__WHAT NEEDS TO BE DONE__. Only an exact copy of the lines from the one containing "Click the Unclaimed" through the last line of the material below belongs in the answer, with no pictures.

*** Opening EXERCISE INPUTS ***

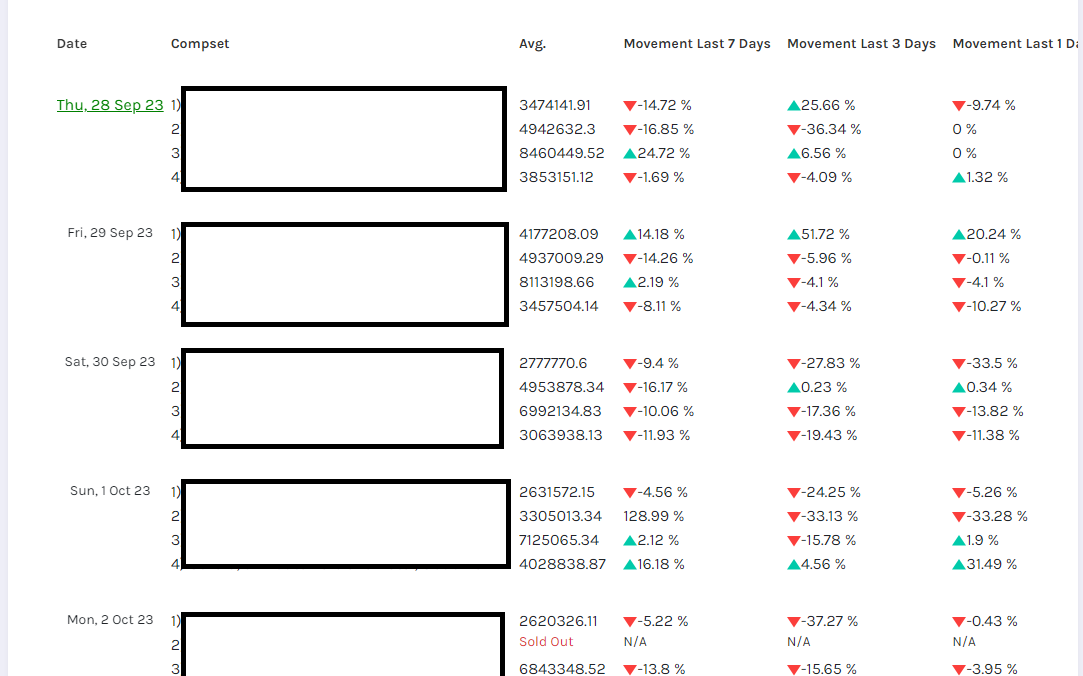This screenshot has width=1083, height=676.
Task: Click the 128.99 % movement value
Action: pyautogui.click(x=653, y=516)
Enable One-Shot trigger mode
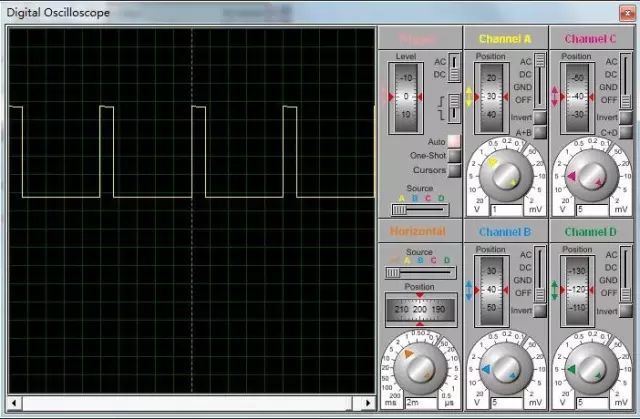Screen dimensions: 640x419 click(454, 156)
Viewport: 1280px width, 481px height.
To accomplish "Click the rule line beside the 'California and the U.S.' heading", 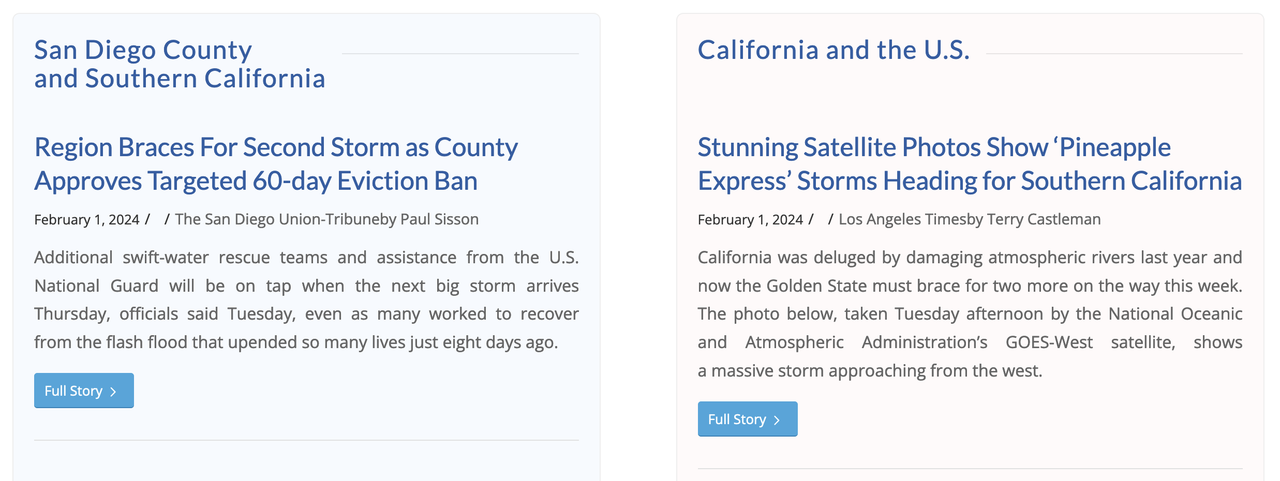I will (1114, 54).
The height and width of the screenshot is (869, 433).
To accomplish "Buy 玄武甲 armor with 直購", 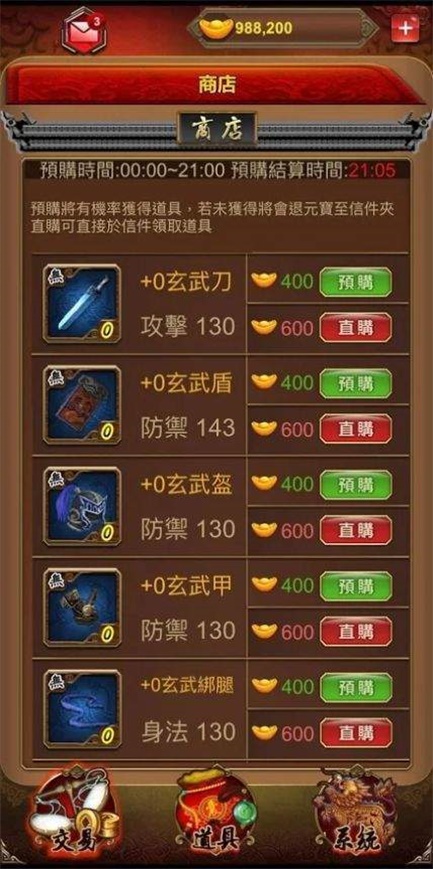I will pyautogui.click(x=356, y=632).
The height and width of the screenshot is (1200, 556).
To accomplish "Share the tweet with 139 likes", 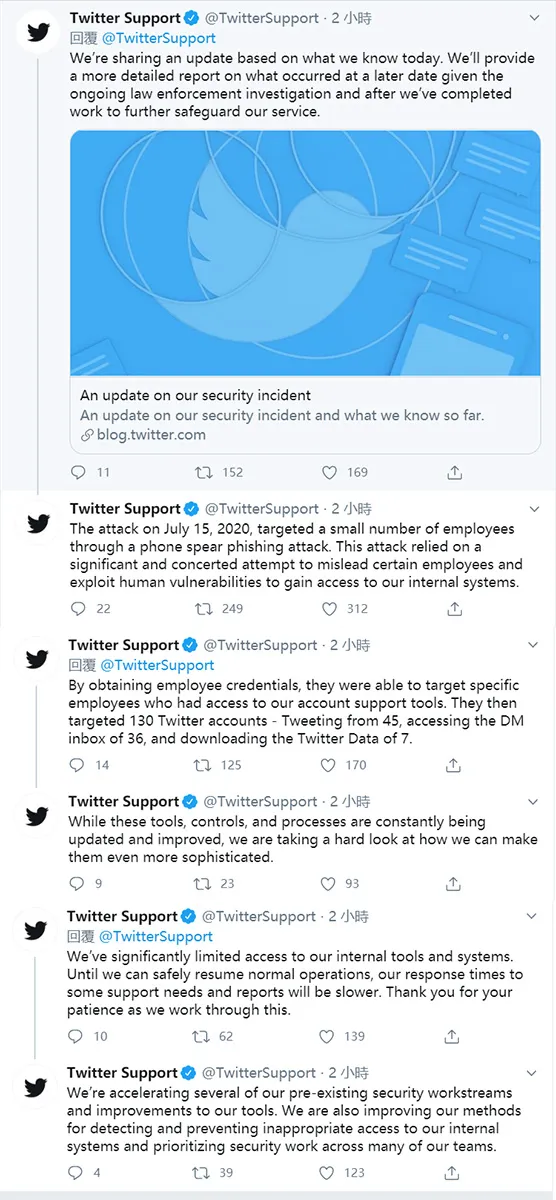I will [452, 1037].
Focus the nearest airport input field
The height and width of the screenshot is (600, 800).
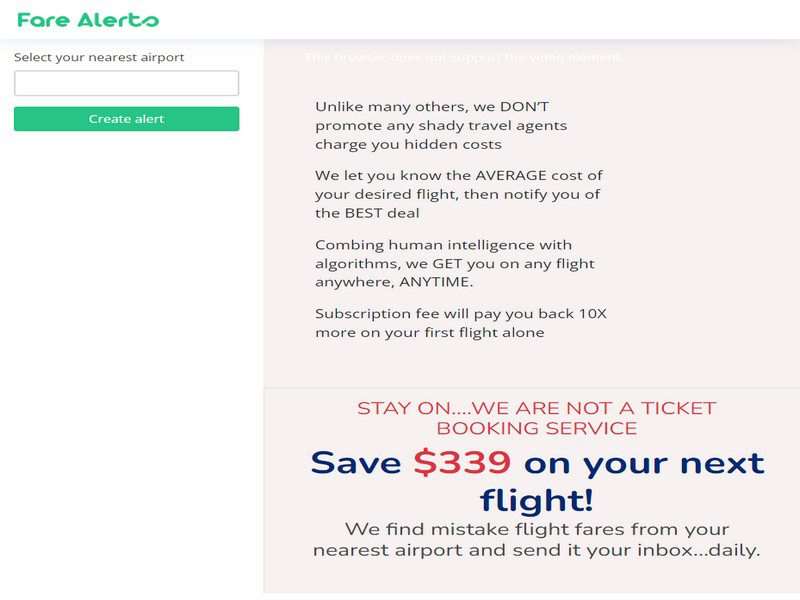(x=126, y=83)
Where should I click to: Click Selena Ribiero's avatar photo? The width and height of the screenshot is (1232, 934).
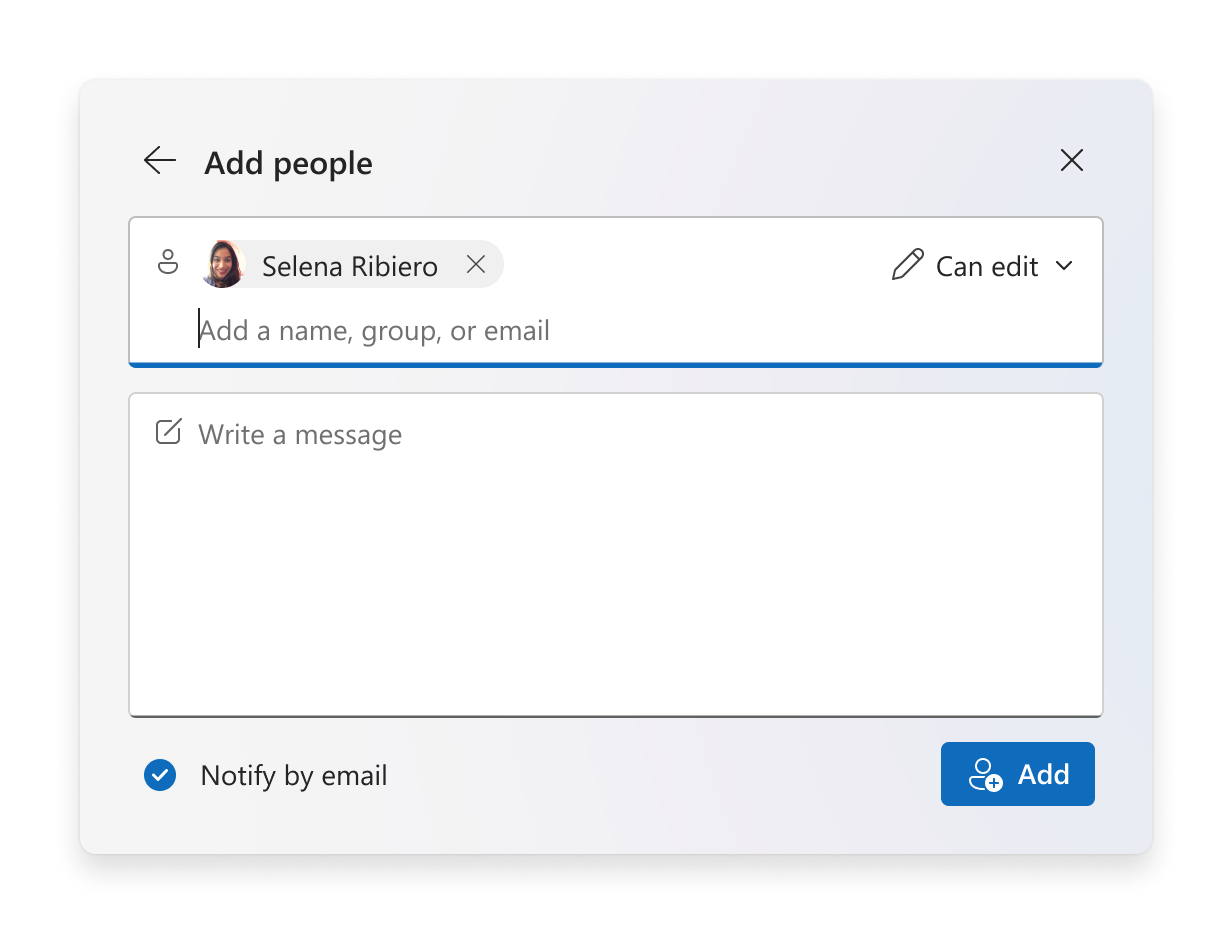(x=224, y=265)
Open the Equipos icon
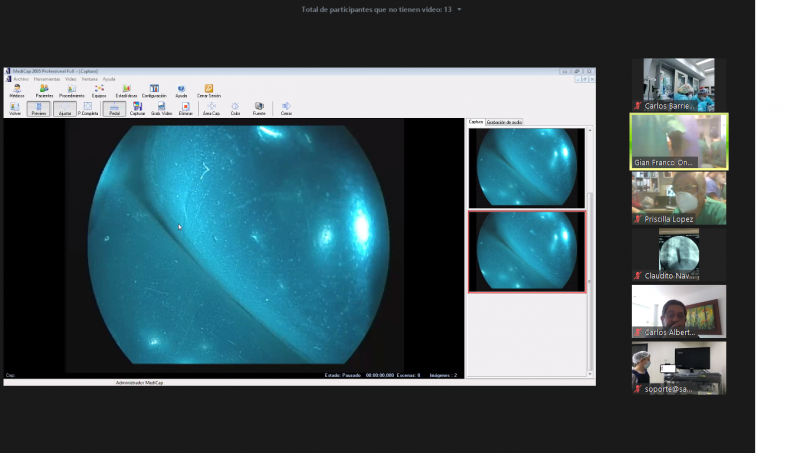Screen dimensions: 800x453 click(99, 90)
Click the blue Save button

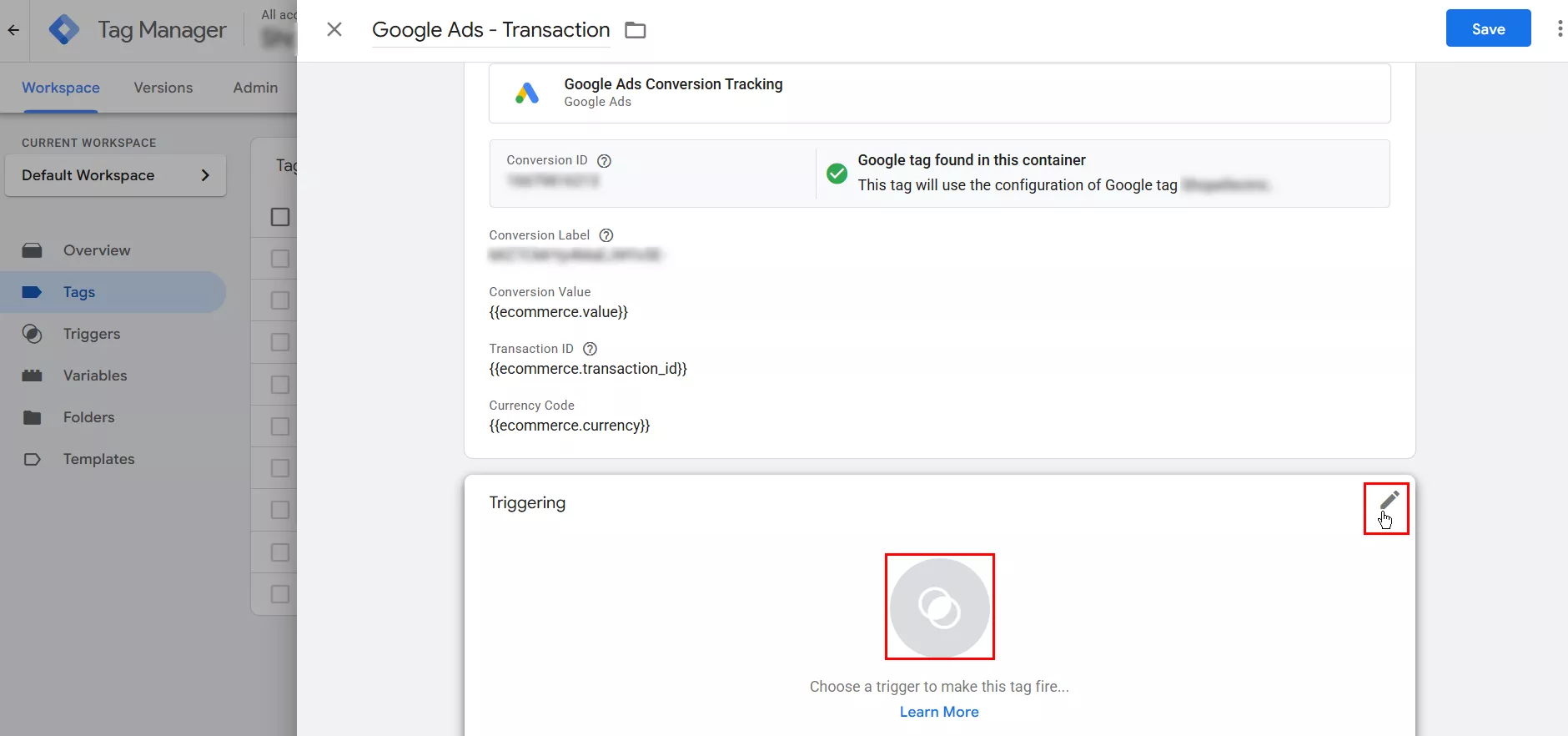coord(1487,29)
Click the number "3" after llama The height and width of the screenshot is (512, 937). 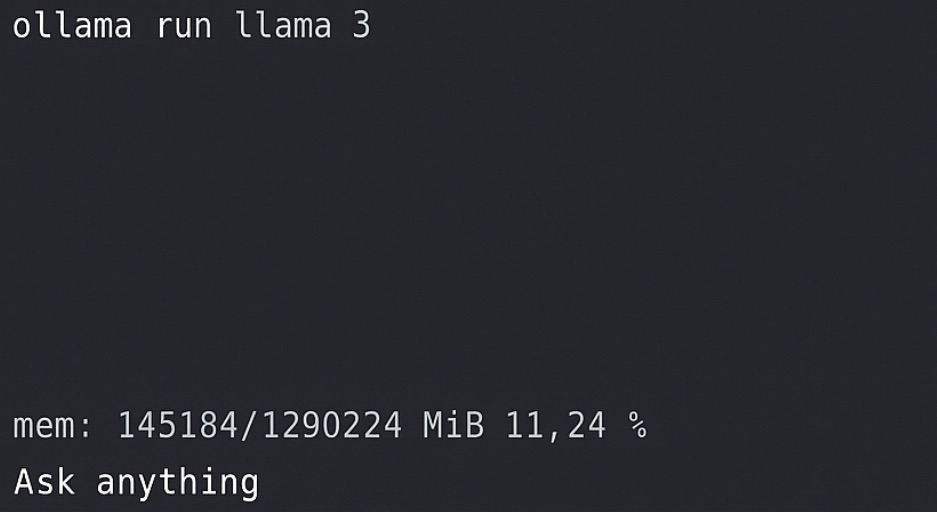click(361, 27)
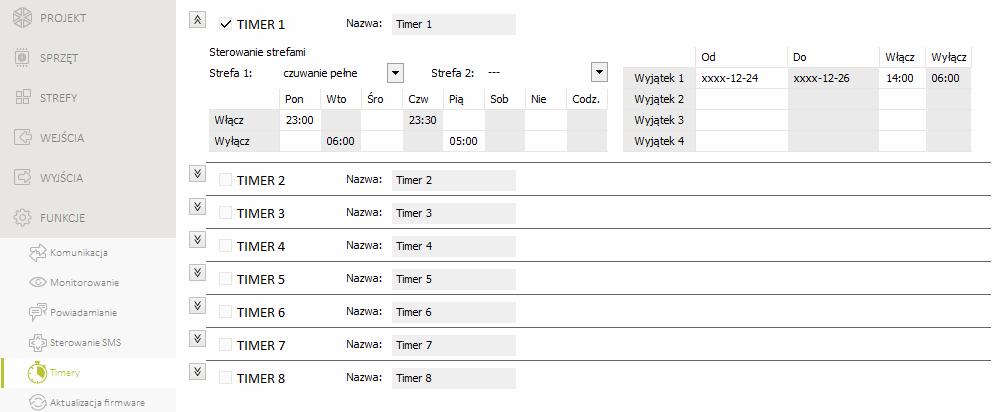Screen dimensions: 998x412
Task: Click the Timer 1 name field
Action: coord(454,24)
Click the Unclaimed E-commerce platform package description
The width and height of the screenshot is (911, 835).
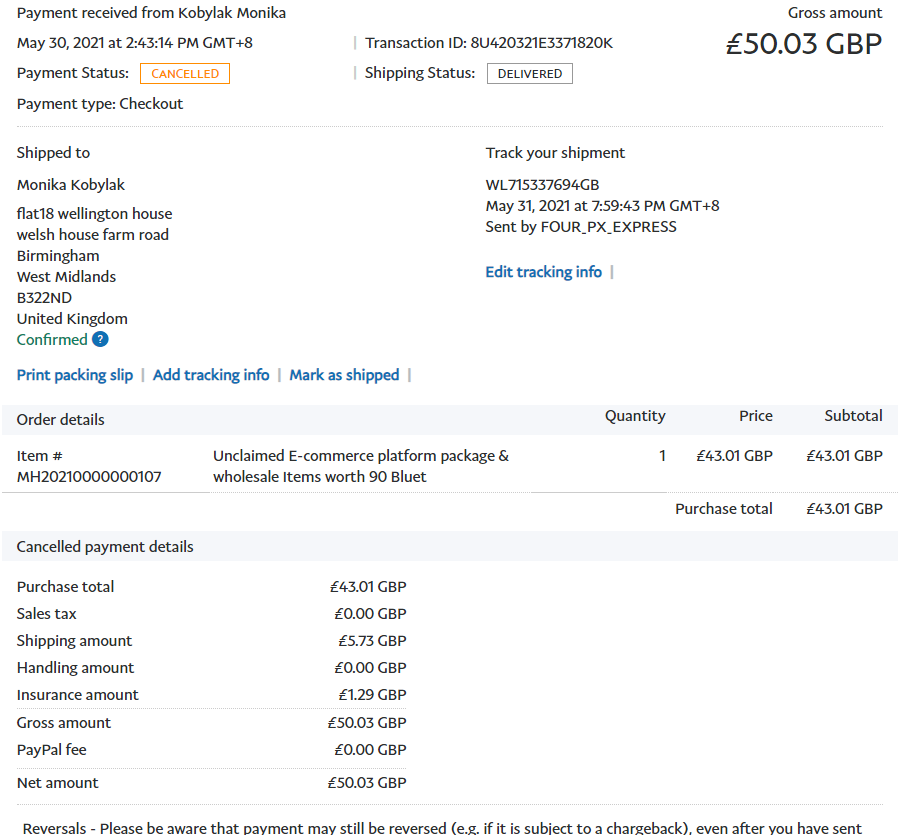pyautogui.click(x=360, y=466)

*** Closing EXERCISE INPUTS ***

__TASK SOLUTION__.
Click the Unclaimed E-commerce platform package description
The width and height of the screenshot is (911, 835).
pyautogui.click(x=360, y=466)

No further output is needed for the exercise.